According to the accident report, the trailing edge of Bleed 1's right wing forced Bleed 2's panel against the ejection seat lever, triggering the ejection sequence. The canopy and drogue chute blew, but the Bleed 2 pilot was still pinned in his cockpit.

"The seat traveled up the seat rails but did not leave the aircraft because the impact wedged the lower right leg guard behind a section of cockpit panel," the report said.

In quick succession both the left and right fuel tanks on Bleed 2 burst, and the aircraft became engulfed in flames, the report said.

The accident board commended the emergency crews and firefighters who responded to the accident, especially the crew of a fire truck identified as "Crash-7." The driver drove the truck across the open ground between runways, getting to the accident 17 seconds faster than if the truck had stayed on the paved runways and access roads.

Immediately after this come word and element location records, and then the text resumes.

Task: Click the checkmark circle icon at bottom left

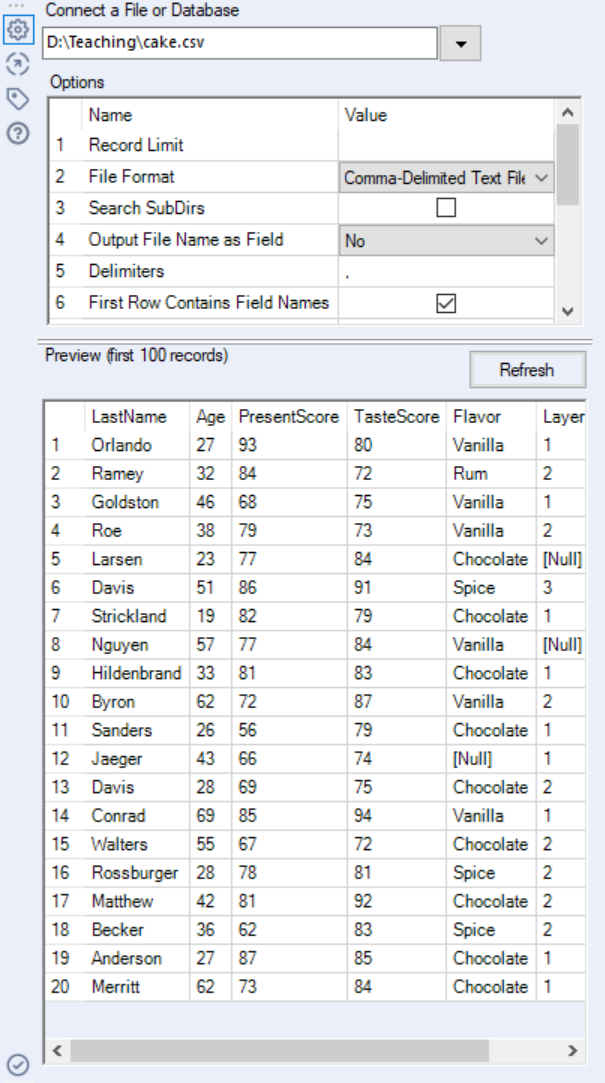Action: pyautogui.click(x=18, y=1065)
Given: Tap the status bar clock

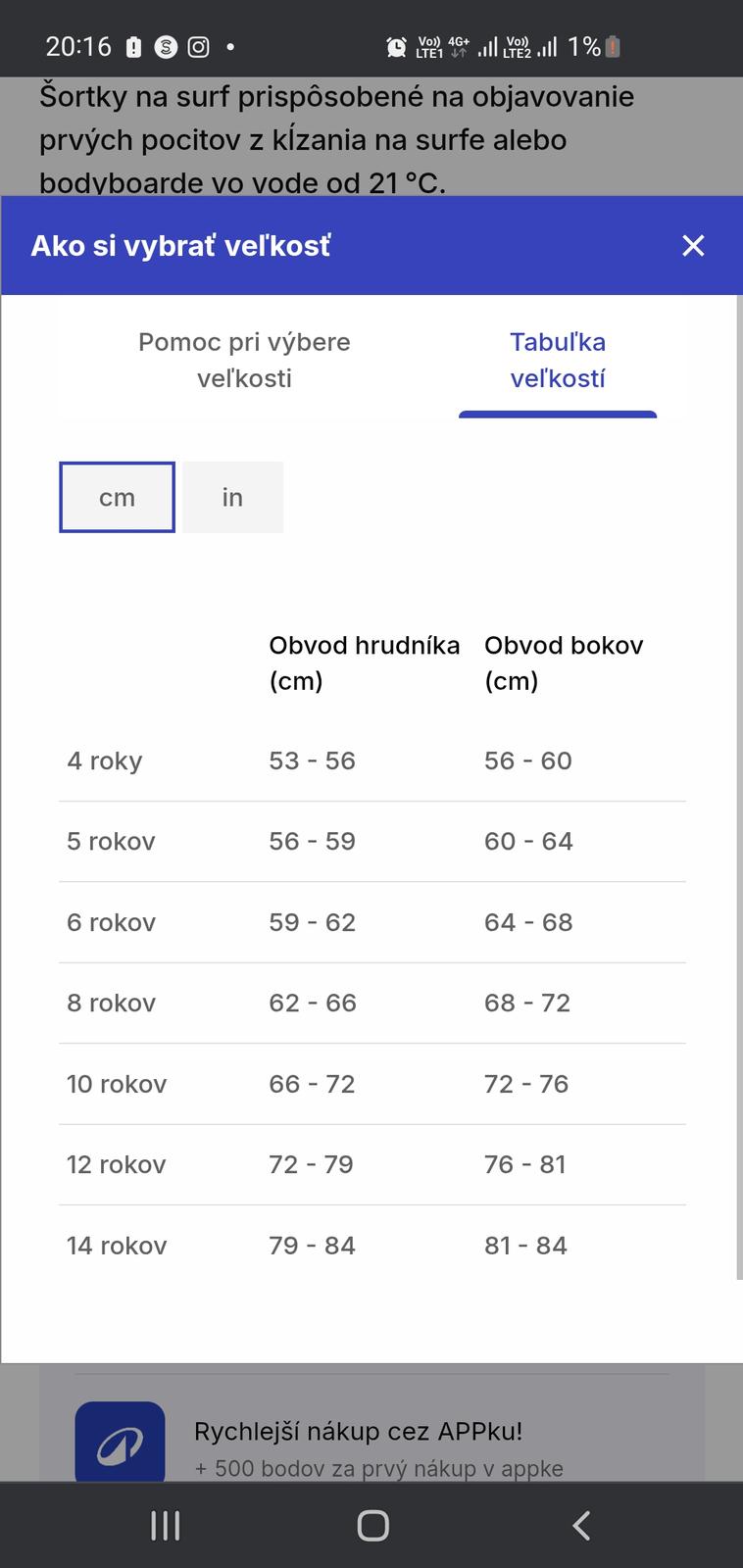Looking at the screenshot, I should (x=78, y=46).
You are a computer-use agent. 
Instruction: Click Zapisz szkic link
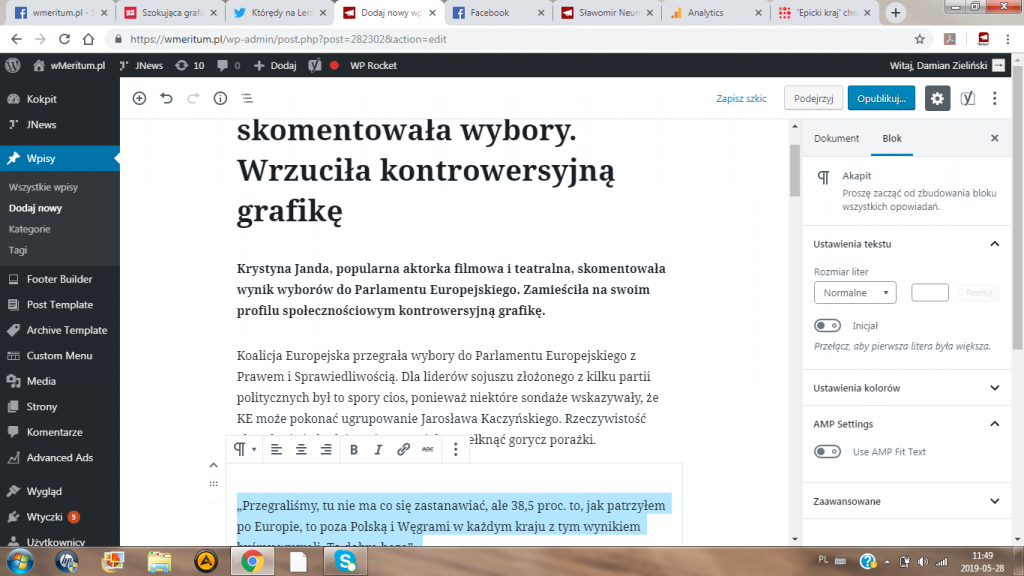pos(741,99)
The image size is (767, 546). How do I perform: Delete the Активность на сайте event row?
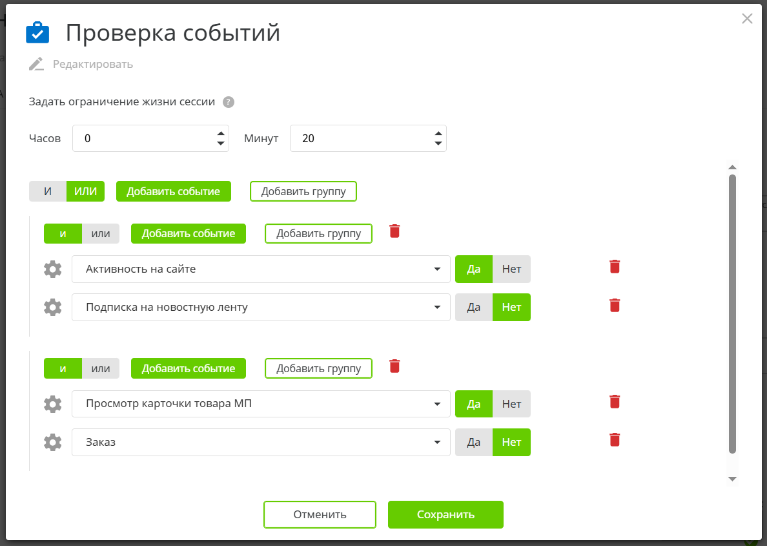tap(614, 267)
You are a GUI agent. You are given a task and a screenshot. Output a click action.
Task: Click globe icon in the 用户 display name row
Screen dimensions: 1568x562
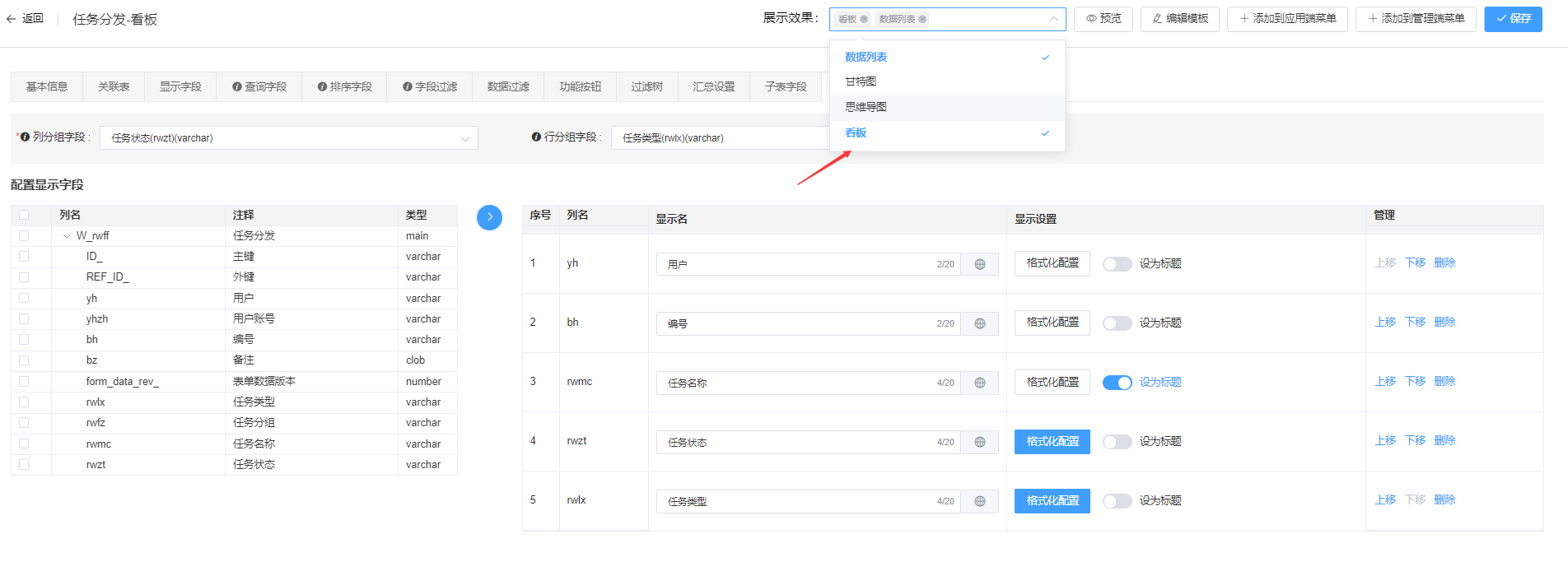[980, 264]
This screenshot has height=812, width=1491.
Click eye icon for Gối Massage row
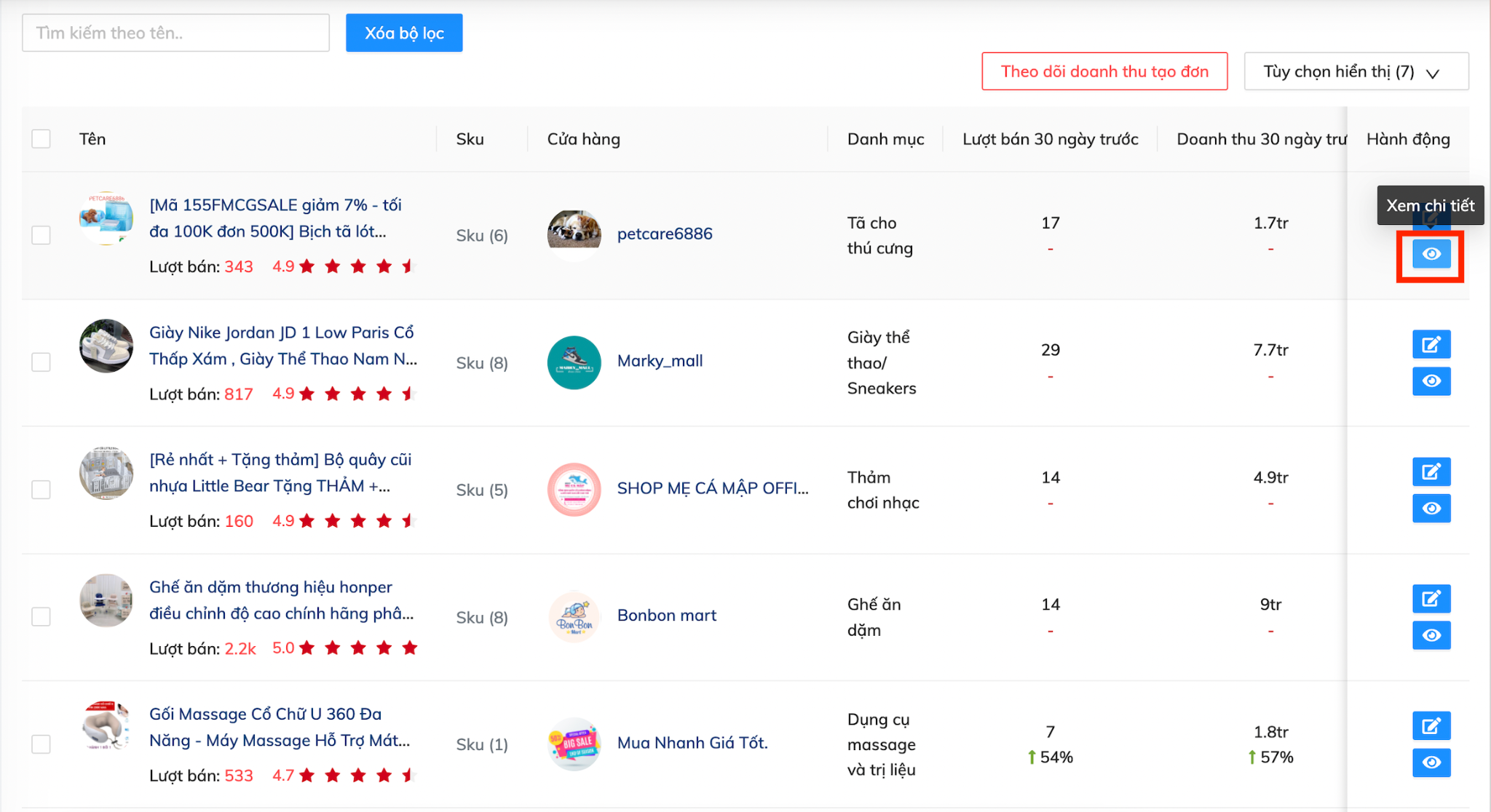[x=1431, y=763]
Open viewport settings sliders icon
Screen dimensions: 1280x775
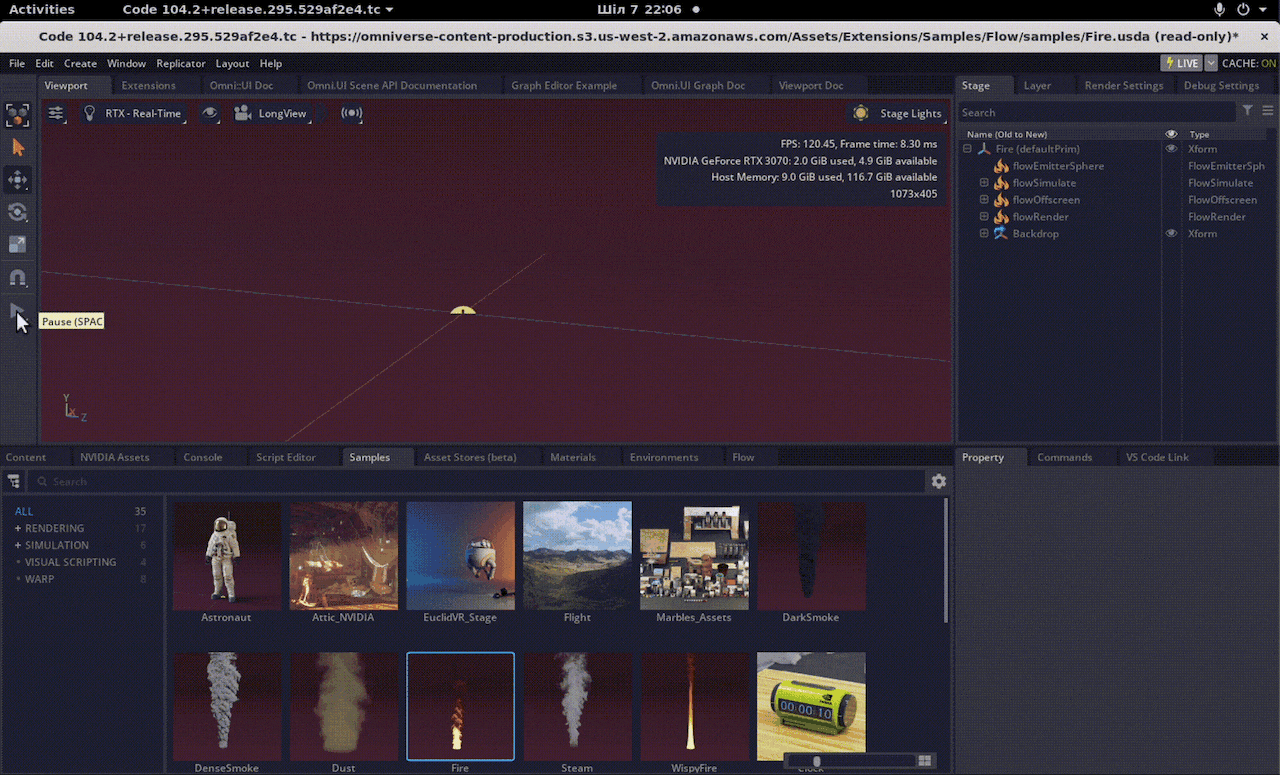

"Given the compounding nature of injury in sustained fire, each second was critical in saving [the Bleed 2 pilot's] life," the accident board wrote.

The crew began using the truck's cannons to spray water and foam as they neared the accident scene, even before the truck came to a stop, according to the report. The fire truck was on scene, putting out the fire, just 68 seconds after the collided planes came to a rest.